ELEC1100  CIRCUIT THEORY I  

The concepts of current, voltage, power, energy, and resistance are studied. Topics include DC and AC sources, capacitance, inductance, and magnetism. Resistive circuits are analyzed using Ohm's and Kirchhoff's Laws and computer-aided circuit analysis using SPICE is included. Corequisite: MATH1000 or MATH1035 (4 credits)

ELEC1500  CIRCUIT THEORY II  

The concepts of impedance and admittance in sinusoidal circuits are examined. Circuits are solved using superposition, Thevenin, Norton, nodal, and mesh analysis. Resonant circuits and transformer theory are also studied. Laboratory work and computer-aided analysis techniques are designed to correlate with theory. Prerequisite: ELEC1100; Corequisite: MATH1500 (4 credits)

ELEC2000  SEMICONDUCTOR DEVICES  

A variety of semiconductor devices are introduced. Emphasis is placed on diodes, BJT, oscillators and FET. A variety of applications including triacs, SCRs, optoisolators, and other devices are also included. Prerequisite: ELEC1500; Corequisite: MATH1700 (4 credits)

**DATA ROWS**

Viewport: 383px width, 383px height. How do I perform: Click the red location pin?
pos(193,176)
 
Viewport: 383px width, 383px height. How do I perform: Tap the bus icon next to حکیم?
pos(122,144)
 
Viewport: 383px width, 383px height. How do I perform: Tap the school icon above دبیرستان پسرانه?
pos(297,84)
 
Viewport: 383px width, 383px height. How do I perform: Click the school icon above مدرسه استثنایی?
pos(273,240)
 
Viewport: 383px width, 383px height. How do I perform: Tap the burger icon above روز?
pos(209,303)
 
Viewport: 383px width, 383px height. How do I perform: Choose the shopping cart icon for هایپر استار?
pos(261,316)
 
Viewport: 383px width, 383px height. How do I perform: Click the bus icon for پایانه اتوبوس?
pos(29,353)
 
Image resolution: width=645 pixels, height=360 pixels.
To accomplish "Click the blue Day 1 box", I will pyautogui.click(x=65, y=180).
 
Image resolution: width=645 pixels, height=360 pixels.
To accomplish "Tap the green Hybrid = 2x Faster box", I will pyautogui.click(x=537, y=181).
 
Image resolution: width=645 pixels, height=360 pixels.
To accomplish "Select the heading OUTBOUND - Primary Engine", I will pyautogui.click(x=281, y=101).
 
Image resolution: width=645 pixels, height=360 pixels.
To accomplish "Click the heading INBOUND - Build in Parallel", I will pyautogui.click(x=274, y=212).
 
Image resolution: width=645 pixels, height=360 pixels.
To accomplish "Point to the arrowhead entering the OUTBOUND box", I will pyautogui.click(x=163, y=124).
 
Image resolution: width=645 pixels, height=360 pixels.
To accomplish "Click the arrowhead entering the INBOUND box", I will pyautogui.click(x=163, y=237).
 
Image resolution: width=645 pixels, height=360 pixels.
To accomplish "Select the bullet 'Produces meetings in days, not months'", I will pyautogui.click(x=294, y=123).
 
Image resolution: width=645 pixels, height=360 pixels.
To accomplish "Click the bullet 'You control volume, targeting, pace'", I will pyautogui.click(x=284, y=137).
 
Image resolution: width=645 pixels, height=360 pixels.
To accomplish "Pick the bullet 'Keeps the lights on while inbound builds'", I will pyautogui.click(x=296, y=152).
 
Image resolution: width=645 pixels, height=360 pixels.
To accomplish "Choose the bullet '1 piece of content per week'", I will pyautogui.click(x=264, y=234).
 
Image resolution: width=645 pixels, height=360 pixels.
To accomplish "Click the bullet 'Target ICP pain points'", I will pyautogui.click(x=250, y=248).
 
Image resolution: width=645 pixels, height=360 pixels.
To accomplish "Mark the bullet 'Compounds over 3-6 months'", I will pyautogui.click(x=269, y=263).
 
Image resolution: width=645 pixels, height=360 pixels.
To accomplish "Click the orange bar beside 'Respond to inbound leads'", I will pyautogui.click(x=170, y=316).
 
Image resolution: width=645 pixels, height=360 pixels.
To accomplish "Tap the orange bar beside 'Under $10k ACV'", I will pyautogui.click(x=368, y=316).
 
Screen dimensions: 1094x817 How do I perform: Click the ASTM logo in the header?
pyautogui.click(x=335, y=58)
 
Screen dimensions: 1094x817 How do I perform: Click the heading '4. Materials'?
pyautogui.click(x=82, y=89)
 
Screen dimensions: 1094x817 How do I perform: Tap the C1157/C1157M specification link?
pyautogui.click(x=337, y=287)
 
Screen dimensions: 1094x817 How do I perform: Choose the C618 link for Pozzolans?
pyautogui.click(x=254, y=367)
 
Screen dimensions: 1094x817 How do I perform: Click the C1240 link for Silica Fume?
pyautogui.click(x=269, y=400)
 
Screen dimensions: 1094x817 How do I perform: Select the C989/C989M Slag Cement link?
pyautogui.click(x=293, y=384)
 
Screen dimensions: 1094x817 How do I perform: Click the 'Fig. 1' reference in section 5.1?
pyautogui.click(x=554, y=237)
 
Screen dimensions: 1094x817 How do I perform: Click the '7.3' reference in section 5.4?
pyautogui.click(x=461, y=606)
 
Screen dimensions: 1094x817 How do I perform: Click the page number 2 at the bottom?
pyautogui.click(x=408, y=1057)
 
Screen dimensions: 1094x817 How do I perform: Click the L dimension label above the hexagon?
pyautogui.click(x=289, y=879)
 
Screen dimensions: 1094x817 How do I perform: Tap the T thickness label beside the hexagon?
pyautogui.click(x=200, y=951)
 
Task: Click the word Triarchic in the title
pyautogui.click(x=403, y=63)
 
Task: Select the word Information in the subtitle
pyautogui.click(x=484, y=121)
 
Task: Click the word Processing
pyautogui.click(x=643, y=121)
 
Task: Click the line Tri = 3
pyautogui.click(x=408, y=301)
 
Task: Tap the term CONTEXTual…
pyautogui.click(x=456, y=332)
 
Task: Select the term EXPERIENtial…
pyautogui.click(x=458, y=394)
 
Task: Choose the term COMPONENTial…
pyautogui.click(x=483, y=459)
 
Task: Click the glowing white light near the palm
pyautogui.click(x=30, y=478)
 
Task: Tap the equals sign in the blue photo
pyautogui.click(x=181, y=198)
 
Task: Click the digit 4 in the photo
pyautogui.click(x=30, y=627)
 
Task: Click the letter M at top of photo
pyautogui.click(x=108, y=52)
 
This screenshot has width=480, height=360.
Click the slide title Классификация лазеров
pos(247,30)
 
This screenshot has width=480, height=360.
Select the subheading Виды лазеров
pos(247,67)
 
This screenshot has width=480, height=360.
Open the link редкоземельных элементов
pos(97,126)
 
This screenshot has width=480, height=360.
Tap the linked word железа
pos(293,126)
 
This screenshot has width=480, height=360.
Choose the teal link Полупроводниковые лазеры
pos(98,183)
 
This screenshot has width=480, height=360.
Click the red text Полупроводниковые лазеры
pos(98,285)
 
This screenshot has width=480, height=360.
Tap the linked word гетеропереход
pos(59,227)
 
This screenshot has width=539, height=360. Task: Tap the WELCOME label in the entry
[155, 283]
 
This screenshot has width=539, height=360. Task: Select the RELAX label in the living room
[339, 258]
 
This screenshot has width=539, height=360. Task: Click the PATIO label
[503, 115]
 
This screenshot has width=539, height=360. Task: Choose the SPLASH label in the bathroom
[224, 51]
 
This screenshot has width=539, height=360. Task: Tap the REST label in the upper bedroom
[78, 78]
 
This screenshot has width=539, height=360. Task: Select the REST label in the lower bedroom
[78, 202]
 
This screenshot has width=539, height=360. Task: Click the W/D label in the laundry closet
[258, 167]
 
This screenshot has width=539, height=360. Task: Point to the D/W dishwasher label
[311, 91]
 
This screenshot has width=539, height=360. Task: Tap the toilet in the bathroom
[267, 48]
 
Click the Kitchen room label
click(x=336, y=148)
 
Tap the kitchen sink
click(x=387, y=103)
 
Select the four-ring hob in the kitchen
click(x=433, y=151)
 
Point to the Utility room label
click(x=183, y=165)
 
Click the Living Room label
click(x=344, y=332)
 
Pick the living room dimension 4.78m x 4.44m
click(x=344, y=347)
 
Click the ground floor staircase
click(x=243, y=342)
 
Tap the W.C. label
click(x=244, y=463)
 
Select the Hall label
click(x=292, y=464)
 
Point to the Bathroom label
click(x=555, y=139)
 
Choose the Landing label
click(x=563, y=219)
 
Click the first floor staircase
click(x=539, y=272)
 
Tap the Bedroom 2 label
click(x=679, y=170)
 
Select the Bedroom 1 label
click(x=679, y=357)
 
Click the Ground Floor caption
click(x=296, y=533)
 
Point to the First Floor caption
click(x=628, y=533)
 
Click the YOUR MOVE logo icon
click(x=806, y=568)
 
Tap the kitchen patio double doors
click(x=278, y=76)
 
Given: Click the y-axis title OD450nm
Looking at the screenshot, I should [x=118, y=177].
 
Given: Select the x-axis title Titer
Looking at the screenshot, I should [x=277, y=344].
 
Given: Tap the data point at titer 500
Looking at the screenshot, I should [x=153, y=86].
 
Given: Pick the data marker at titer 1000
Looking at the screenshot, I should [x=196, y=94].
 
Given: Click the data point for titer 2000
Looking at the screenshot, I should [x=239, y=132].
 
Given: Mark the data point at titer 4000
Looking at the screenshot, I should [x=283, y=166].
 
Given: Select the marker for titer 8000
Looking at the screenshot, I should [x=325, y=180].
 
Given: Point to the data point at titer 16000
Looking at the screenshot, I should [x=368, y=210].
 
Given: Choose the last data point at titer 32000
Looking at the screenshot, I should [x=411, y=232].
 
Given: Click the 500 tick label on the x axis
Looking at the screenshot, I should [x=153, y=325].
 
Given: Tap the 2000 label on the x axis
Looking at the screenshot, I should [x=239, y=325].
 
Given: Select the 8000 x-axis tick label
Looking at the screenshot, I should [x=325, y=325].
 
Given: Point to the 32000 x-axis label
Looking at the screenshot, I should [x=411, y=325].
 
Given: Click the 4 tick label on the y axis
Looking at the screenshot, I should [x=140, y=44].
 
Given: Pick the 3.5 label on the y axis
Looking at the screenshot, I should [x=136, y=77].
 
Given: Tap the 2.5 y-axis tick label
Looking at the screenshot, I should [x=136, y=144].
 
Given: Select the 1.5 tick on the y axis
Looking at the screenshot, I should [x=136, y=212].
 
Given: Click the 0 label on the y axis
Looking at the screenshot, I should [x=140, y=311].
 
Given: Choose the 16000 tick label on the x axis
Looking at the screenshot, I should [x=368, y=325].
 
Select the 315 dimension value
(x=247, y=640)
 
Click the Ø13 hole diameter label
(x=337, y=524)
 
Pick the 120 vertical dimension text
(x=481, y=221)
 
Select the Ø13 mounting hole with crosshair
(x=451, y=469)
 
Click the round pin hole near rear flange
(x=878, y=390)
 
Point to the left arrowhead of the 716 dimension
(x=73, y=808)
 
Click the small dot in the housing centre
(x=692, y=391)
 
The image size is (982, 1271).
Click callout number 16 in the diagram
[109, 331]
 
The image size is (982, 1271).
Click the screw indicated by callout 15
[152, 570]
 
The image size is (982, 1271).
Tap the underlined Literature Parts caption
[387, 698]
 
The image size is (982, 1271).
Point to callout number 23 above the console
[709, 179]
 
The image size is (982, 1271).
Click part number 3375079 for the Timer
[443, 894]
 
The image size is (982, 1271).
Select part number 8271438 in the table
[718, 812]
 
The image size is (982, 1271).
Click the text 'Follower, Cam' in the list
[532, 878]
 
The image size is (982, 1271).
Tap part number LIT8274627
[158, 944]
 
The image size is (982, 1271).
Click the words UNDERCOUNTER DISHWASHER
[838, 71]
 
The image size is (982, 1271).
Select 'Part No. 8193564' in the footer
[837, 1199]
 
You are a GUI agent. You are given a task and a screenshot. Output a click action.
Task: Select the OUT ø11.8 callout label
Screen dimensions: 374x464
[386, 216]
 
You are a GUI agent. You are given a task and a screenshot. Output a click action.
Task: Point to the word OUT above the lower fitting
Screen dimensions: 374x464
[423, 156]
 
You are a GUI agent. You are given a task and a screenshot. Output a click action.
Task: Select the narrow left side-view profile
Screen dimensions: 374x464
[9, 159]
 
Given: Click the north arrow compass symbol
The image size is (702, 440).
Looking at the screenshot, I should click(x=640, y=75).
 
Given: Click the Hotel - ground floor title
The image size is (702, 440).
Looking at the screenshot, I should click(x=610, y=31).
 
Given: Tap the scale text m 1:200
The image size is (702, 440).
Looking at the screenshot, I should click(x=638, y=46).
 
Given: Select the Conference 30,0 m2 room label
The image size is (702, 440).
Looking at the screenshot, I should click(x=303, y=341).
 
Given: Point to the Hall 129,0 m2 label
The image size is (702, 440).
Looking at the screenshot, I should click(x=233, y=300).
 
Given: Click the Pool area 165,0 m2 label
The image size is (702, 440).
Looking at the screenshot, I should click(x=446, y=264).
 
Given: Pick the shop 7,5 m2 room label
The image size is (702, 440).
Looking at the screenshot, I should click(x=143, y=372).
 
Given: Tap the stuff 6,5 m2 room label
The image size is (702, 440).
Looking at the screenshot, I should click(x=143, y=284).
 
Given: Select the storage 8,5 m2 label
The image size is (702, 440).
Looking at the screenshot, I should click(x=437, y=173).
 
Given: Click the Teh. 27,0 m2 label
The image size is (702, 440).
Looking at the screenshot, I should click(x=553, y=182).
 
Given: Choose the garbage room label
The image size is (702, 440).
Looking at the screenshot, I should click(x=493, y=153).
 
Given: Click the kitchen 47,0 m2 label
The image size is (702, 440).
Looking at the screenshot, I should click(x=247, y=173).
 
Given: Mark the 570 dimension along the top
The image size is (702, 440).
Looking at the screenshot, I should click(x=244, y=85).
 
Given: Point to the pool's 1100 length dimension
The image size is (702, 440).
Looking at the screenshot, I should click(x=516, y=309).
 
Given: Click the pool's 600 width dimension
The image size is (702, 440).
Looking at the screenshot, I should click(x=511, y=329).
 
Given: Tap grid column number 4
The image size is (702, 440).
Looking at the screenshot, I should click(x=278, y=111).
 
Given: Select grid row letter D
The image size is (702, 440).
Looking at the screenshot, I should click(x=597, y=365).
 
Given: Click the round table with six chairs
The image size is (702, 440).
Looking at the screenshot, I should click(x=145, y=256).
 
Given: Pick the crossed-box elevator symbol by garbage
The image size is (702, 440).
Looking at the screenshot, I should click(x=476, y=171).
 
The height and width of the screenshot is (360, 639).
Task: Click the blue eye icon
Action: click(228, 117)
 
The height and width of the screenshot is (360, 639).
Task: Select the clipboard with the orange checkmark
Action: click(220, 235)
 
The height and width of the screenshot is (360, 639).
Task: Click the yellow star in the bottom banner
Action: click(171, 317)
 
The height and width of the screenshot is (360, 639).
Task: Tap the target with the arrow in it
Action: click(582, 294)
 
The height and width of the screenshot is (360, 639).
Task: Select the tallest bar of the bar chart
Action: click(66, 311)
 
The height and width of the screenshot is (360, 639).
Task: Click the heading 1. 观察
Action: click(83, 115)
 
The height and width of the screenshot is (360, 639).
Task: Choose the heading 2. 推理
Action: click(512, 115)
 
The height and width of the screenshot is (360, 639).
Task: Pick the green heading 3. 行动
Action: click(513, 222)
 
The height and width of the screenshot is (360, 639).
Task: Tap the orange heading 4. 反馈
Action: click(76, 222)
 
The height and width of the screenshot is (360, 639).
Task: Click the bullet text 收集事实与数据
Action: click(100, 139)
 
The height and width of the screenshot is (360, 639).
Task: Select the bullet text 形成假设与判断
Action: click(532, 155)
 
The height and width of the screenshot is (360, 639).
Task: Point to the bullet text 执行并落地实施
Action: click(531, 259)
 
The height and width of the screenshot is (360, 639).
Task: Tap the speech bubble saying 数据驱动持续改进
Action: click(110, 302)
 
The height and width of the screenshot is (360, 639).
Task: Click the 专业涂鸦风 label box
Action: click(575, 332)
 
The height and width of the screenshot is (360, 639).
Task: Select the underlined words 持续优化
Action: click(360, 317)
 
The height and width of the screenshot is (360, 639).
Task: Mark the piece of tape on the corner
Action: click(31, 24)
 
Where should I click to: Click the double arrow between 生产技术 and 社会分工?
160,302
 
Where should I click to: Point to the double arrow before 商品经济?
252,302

**WRITTEN PROBLEM 1**
Please translate this sentence from the course descriptions into Spanish: "Resonant circuits and transformer theory are also studied."
**WRITTEN PROBLEM 2**
Reproduce everything in the course descriptions from "The concepts of current, voltage, power, energy, and" down to "MATH1035 (4 credits)".

**FINAL ANSWER 1**
También se estudian los circuitos resonantes y la teoría de transformadores.

**FINAL ANSWER 2**
The concepts of current, voltage, power, energy, and resistance are studied. Topics include DC and AC sources, capacitance, inductance, and magnetism. Resistive circuits are analyzed using Ohm's and Kirchhoff's Laws and computer-aided circuit analysis using SPICE is included. Corequisite: MATH1000 or MATH1035 (4 credits)